■ What you should do ■
In the listing below, rewrite every line from the line with "The image size is (544, 384)." to the line with "tap(919, 215)", both included, and change nothing else in those lines. Multiply only the coordinates in the answers by 0.55, rounding to whole numbers with halves rounded up.

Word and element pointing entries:
______

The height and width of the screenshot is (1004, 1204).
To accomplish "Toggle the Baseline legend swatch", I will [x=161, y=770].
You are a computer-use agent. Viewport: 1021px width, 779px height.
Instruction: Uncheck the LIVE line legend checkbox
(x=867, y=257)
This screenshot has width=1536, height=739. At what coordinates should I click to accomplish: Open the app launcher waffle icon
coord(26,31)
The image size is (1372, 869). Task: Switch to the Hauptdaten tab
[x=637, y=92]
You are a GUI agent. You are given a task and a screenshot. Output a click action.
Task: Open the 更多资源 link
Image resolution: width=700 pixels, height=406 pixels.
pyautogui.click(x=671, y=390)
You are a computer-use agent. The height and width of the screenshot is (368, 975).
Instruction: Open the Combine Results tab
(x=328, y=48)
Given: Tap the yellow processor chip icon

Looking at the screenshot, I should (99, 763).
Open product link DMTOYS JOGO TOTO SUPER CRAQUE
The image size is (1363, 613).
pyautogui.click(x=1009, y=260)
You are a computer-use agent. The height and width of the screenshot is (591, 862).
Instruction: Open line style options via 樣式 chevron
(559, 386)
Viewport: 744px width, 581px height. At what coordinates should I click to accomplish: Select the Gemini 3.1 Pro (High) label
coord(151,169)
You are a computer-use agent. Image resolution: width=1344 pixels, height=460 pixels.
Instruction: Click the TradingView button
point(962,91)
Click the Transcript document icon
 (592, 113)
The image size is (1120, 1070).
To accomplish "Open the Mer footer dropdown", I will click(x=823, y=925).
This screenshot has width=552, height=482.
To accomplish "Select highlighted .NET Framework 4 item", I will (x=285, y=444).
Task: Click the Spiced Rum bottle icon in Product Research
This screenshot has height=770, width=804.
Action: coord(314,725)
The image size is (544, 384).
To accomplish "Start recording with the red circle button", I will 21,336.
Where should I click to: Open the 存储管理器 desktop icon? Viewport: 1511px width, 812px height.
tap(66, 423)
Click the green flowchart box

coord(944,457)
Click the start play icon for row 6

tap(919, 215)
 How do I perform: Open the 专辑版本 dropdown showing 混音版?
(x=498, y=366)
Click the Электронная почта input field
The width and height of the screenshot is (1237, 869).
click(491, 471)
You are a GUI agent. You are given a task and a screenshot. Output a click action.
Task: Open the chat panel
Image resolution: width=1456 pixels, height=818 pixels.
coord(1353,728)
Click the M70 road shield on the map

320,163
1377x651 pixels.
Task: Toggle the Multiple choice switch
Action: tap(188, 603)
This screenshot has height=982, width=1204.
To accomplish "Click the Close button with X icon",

______

■ Reply ■
The image size is (544, 384).
To accomplish "Start recording with the red circle button", I will 12,185.
Where should I click to: Open the 存储管理器 desktop icon? Viewport: 1511px width, 812px height.
tap(36, 233)
Click the green flowchart box

coord(519,251)
Click the start play icon for row 6

tap(505, 118)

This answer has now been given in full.